Она сделала судорожное движение, как будто сейчас упадет на колени. И он, растерявшийся, сделал шаг в сторону. Тут же подскочила проклятая ассистентка.

– Не задерживайте Федора Андреича! Он же вам сказал, что вы прекрасно пели! Сказал ведь? Так что теперь плакать?

– Вот именно! Я же сказал! Давайте следующую! Кто там у нас следующая? А ты, Люся, выйди пока, покури. Но только не больше чем десять минут.

Две нарядно одетые девушки, смирно сидящие рядом на диванчике, встрепенулись и проводили поникшую Голубееву злорадными взглядами.

– Так-так, – забормотал Кривицкий, разглядывая девушек с таким видом, с которым владельцы крепостных балетов разглядывали своих артисток. – Так-так… Вас как зовут, милая?

Девушка, к которой он обратился, залилась яркой вишневой краской.

– Я Галя. Галина Чиркова.

– Петь умеете?

– Конечно умею! Сценарий мне очень понравился.

– Ну, значит, попробуем. У тебя ко мне вопросы какие-то, Люся?

– Хотела вам что-то сказать…

– Хотела – скажи!

Весь «Мосфильм» знал, что когда у Кривицкого начинают раздуваться ноздри, разговор лучше не продолжать. Но Люсе Полыниной было наплевать на режиссерские ноздри.

– Время теряешь, Федя, – шепнула она в самое ухо Кривицкого. – Куда нам такую? Глазки крысиные, подбородок махонький. Мы с крупным планом замучаемся. Такую не загримируешь.

– Иди покури, я сказал! Все лезут ко мне, все мешают! Иди покури!

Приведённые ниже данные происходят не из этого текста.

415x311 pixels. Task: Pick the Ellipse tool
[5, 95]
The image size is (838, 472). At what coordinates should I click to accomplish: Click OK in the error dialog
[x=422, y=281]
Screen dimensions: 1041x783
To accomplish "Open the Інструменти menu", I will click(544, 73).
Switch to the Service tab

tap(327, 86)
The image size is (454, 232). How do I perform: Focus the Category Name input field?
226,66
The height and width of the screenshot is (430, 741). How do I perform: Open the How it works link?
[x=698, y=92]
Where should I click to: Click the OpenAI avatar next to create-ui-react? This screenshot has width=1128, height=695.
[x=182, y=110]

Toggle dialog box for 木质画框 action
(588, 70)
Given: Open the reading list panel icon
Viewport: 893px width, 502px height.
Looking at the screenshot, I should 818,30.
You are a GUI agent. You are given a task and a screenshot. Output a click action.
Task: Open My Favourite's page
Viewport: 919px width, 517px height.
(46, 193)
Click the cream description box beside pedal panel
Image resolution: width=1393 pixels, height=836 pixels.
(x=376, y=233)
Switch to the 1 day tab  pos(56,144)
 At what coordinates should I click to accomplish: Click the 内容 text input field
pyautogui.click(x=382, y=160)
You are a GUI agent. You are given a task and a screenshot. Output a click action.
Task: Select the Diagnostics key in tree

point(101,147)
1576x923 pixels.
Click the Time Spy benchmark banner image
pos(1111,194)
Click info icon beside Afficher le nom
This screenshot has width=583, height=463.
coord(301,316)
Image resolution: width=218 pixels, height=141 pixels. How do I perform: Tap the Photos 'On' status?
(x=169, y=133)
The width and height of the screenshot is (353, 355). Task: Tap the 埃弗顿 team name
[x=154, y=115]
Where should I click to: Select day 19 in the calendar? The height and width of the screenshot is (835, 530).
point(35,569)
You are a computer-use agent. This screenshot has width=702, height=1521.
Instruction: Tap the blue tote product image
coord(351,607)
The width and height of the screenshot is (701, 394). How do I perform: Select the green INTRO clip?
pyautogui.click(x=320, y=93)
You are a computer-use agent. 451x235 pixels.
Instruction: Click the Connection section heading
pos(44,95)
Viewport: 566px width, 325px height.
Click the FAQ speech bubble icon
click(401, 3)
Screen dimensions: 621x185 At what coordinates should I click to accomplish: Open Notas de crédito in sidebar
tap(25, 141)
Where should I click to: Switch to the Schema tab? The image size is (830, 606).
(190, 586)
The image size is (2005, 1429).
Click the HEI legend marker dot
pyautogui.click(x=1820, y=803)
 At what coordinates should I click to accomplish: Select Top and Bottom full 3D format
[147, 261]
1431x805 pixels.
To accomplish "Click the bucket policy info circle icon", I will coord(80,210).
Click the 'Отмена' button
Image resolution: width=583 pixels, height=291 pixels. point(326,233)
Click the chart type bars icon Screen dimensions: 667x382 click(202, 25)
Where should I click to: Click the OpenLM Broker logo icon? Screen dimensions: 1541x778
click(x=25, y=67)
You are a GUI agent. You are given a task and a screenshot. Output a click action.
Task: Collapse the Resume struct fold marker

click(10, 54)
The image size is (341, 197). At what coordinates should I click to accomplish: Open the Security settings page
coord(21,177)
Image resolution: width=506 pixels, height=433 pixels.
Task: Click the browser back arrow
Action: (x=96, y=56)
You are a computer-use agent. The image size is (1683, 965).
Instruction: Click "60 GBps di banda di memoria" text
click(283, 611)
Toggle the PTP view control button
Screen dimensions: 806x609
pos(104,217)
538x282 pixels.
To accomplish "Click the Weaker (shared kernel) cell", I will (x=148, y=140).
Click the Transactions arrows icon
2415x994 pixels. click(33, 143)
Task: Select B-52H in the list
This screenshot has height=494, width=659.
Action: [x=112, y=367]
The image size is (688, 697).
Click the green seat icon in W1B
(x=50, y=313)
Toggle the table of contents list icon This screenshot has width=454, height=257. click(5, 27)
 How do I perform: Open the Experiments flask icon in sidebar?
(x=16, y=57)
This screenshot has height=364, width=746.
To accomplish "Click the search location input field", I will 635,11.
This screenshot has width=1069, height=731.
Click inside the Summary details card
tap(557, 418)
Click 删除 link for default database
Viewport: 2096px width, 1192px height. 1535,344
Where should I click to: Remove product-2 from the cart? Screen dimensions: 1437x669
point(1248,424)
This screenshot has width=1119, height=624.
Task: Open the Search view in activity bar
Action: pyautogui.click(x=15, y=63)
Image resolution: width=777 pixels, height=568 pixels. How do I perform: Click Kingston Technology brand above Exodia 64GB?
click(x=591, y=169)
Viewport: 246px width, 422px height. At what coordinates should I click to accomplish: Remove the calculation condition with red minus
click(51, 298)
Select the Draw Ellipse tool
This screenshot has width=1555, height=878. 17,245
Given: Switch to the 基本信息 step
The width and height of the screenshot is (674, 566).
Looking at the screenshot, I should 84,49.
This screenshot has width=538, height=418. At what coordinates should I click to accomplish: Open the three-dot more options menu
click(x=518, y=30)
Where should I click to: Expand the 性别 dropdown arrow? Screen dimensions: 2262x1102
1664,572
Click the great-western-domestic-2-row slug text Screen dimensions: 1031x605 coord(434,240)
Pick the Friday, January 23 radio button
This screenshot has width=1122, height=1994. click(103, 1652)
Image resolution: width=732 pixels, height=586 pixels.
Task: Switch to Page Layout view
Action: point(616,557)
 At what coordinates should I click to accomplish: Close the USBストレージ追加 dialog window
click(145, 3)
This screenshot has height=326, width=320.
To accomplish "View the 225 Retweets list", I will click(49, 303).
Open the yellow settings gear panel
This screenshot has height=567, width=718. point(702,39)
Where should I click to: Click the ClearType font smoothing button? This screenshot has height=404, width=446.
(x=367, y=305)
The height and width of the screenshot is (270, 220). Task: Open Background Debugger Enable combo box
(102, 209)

Про Люсю говорили, что она никогда не обижается. Это было правдой: она никогда не обижалась, потому что не умела этого и не любила. Обидеться, считала она, значит затаить что-то недоброе против человека, а ему об этом не сказать. А Люся всегда говорила. Ее прямота и привлекала, и немного отталкивала одновременно. Точно так же, как и привлекала, и отталкивала ее мешковатая внешность. Казалось бы, что уж там проще? Завей волосы, сделай высокую укладку, а не ходи с этим дурацким конским хвостом, не открывай свои оттопыренные уши! Глаза можно очень красиво накрасить. Да что там накрасить! Можно нарисовать, и будут глаза, как у Лоллобриджиды. Одеться, тем более здесь, на «Мосфильме», вообще пустяки: спекулянты приносят, сотрудницы меряют прямо в уборных, стреляют десятку до новой получки, выходят такими, что их не узнаешь! Но Люся была просто неисправима. Выкуривала за день пачку «Казбека», а то и полторы, рубила в глаза правду-матку, носила ковбойки из «Детского мира». Такая простая, как черный хлеб с солью. Любите и жалуйте.

Делать нечего – раз у Кривицкого начали раздуваться ноздри, спорить с ним бесполезно. Она затянулась папиросой, заложила за оттопыренное ухо выбившуюся прядь и пошла в «стекляшку». Ну, так и есть: Хрусталев. Кофе пьет. Она подошла, обнялись.

– Ты, Витя, живой? Мать твою! А мне тут страстей разных наговорили…

– Не верь.

– Да ладно, не верь! Ты мне лучше скажи, правда это или нет, что ты с Сенчуком прямо на сьемках подрался?

– Мы с ним разошлись в понимании природы творчества.

Люся чуть не взвизгнула от восторга:

– Какого еще творчества! Бабу небось не поделили?